Can you retype every one of the rows below verbatim, keeping each character, space, and line break unchanged?

▶ [Provided material]
START

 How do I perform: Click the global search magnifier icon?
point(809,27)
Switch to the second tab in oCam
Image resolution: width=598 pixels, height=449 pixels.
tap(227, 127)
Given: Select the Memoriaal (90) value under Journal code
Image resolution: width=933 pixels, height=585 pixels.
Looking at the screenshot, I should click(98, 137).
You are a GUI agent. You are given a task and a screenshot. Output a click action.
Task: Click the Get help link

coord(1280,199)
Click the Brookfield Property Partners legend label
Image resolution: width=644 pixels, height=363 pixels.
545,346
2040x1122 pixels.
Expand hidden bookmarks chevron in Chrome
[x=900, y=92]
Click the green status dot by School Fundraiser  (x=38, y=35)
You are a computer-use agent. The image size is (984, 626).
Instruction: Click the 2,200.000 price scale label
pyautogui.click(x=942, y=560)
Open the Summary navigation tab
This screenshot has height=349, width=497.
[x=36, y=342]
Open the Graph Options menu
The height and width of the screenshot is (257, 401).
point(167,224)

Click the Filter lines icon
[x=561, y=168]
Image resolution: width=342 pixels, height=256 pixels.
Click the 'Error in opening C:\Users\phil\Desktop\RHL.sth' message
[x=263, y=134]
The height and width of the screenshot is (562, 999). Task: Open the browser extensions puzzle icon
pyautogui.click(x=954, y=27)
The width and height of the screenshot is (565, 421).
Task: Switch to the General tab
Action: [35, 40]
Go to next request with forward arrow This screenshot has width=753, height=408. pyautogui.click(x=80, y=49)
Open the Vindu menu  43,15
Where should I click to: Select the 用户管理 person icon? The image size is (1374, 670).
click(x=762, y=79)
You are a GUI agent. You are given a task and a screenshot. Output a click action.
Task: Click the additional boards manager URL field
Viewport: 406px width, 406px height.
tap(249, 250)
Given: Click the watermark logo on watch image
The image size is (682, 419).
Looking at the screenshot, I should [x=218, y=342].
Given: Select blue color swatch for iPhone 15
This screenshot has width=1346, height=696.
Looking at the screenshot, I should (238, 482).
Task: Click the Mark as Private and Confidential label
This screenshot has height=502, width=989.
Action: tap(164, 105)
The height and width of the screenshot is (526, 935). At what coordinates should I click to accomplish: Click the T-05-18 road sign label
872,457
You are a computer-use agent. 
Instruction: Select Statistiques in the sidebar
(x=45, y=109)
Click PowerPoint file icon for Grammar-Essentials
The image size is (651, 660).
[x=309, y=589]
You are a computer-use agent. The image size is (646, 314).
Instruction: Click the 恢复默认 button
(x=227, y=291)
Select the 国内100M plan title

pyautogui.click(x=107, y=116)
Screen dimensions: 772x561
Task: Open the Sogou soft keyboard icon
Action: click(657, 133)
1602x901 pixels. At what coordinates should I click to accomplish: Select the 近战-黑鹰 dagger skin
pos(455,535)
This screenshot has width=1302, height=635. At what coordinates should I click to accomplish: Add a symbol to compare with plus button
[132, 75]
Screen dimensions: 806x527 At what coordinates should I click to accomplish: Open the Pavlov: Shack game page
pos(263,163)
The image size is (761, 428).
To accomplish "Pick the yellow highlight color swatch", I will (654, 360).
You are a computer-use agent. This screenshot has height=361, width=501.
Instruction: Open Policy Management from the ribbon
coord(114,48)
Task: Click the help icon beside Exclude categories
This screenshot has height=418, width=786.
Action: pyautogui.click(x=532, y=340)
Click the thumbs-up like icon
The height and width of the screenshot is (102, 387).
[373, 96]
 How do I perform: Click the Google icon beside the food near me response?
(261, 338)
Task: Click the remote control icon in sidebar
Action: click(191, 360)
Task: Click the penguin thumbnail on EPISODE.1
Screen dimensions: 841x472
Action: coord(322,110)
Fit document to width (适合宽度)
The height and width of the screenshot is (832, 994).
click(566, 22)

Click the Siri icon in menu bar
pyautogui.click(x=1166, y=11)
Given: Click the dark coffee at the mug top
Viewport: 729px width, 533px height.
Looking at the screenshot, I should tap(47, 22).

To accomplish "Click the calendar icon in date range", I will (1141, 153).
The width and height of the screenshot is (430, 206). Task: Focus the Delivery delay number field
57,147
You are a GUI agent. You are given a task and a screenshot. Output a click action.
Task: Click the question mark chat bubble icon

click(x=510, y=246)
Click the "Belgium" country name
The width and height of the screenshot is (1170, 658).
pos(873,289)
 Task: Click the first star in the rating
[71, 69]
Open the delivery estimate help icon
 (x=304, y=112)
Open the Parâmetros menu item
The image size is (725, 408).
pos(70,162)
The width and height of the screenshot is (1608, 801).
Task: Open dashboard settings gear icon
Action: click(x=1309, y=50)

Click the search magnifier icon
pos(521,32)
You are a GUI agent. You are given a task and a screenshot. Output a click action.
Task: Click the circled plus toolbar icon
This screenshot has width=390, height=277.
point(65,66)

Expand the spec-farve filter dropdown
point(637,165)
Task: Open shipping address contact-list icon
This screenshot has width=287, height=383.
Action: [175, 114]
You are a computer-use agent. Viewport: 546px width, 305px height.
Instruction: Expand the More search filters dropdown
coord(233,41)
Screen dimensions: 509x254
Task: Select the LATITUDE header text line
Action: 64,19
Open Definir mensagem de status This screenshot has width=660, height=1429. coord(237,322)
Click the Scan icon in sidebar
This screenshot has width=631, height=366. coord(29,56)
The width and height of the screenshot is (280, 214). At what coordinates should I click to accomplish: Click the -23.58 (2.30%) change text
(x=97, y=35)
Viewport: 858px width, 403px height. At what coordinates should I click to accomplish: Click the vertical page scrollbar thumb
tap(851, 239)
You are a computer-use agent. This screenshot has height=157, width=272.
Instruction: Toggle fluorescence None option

END

▶ [Response]
 How do I perform: Click the global search magnifier icon?
point(809,27)
Switch to the second tab in oCam
Image resolution: width=598 pixels, height=449 pixels.
tap(227, 127)
Given: Select the Memoriaal (90) value under Journal code
Image resolution: width=933 pixels, height=585 pixels.
Looking at the screenshot, I should click(98, 137).
You are a GUI agent. You are given a task and a screenshot. Output a click action.
Task: Click the Get help link

coord(1280,199)
Click the Brookfield Property Partners legend label
Image resolution: width=644 pixels, height=363 pixels.
545,346
2040x1122 pixels.
Expand hidden bookmarks chevron in Chrome
[x=900, y=92]
Click the green status dot by School Fundraiser  (x=38, y=35)
You are a computer-use agent. The image size is (984, 626).
Instruction: Click the 2,200.000 price scale label
pyautogui.click(x=942, y=560)
Open the Summary navigation tab
This screenshot has height=349, width=497.
[x=36, y=342]
Open the Graph Options menu
The height and width of the screenshot is (257, 401).
point(167,224)

Click the Filter lines icon
[x=561, y=168]
Image resolution: width=342 pixels, height=256 pixels.
Click the 'Error in opening C:\Users\phil\Desktop\RHL.sth' message
[x=263, y=134]
The height and width of the screenshot is (562, 999). Task: Open the browser extensions puzzle icon
pyautogui.click(x=954, y=27)
The width and height of the screenshot is (565, 421).
Task: Switch to the General tab
Action: [35, 40]
Go to next request with forward arrow This screenshot has width=753, height=408. pyautogui.click(x=80, y=49)
Open the Vindu menu  43,15
Where should I click to: Select the 用户管理 person icon? The image size is (1374, 670).
click(x=762, y=79)
You are a GUI agent. You are given a task and a screenshot. Output a click action.
Task: Click the additional boards manager URL field
Viewport: 406px width, 406px height.
tap(249, 250)
Given: Click the watermark logo on watch image
The image size is (682, 419).
Looking at the screenshot, I should [x=218, y=342].
Given: Select blue color swatch for iPhone 15
This screenshot has width=1346, height=696.
Looking at the screenshot, I should (238, 482).
Task: Click the Mark as Private and Confidential label
This screenshot has height=502, width=989.
Action: tap(164, 105)
The height and width of the screenshot is (526, 935). At what coordinates should I click to accomplish: Click the T-05-18 road sign label
872,457
You are a computer-use agent. 
Instruction: Select Statistiques in the sidebar
(x=45, y=109)
Click PowerPoint file icon for Grammar-Essentials
The image size is (651, 660).
[x=309, y=589]
You are a computer-use agent. The image size is (646, 314).
Instruction: Click the 恢复默认 button
(x=227, y=291)
Select the 国内100M plan title

pyautogui.click(x=107, y=116)
Screen dimensions: 772x561
Task: Open the Sogou soft keyboard icon
Action: click(657, 133)
1602x901 pixels. At what coordinates should I click to accomplish: Select the 近战-黑鹰 dagger skin
pos(455,535)
This screenshot has width=1302, height=635. At what coordinates should I click to accomplish: Add a symbol to compare with plus button
[132, 75]
Screen dimensions: 806x527 At what coordinates should I click to accomplish: Open the Pavlov: Shack game page
pos(263,163)
The image size is (761, 428).
To accomplish "Pick the yellow highlight color swatch", I will (654, 360).
You are a computer-use agent. This screenshot has height=361, width=501.
Instruction: Open Policy Management from the ribbon
coord(114,48)
Task: Click the help icon beside Exclude categories
This screenshot has height=418, width=786.
Action: pyautogui.click(x=532, y=340)
Click the thumbs-up like icon
The height and width of the screenshot is (102, 387).
[373, 96]
 How do I perform: Click the Google icon beside the food near me response?
(261, 338)
Task: Click the remote control icon in sidebar
Action: click(191, 360)
Task: Click the penguin thumbnail on EPISODE.1
Screen dimensions: 841x472
Action: coord(322,110)
Fit document to width (适合宽度)
The height and width of the screenshot is (832, 994).
click(566, 22)

Click the Siri icon in menu bar
pyautogui.click(x=1166, y=11)
Given: Click the dark coffee at the mug top
Viewport: 729px width, 533px height.
Looking at the screenshot, I should tap(47, 22).

To accomplish "Click the calendar icon in date range", I will (1141, 153).
The width and height of the screenshot is (430, 206). Task: Focus the Delivery delay number field
57,147
You are a GUI agent. You are given a task and a screenshot. Output a click action.
Task: Click the question mark chat bubble icon

click(x=510, y=246)
Click the "Belgium" country name
The width and height of the screenshot is (1170, 658).
pos(873,289)
 Task: Click the first star in the rating
[71, 69]
Open the delivery estimate help icon
 (x=304, y=112)
Open the Parâmetros menu item
The image size is (725, 408).
pos(70,162)
The width and height of the screenshot is (1608, 801).
Task: Open dashboard settings gear icon
Action: click(x=1309, y=50)

Click the search magnifier icon
pos(521,32)
You are a GUI agent. You are given a task and a screenshot. Output a click action.
Task: Click the circled plus toolbar icon
This screenshot has width=390, height=277.
point(65,66)

Expand the spec-farve filter dropdown
point(637,165)
Task: Open shipping address contact-list icon
This screenshot has width=287, height=383.
Action: [175, 114]
You are a computer-use agent. Viewport: 546px width, 305px height.
Instruction: Expand the More search filters dropdown
coord(233,41)
Screen dimensions: 509x254
Task: Select the LATITUDE header text line
Action: 64,19
Open Definir mensagem de status This screenshot has width=660, height=1429. coord(237,322)
Click the Scan icon in sidebar
This screenshot has width=631, height=366. coord(29,56)
The width and height of the screenshot is (280, 214). At what coordinates should I click to accomplish: Click the -23.58 (2.30%) change text
(x=97, y=35)
Viewport: 858px width, 403px height. At what coordinates should I click to accomplish: Click the vertical page scrollbar thumb
tap(851, 239)
You are a computer-use agent. This screenshot has height=157, width=272.
Instruction: Toggle fluorescence None option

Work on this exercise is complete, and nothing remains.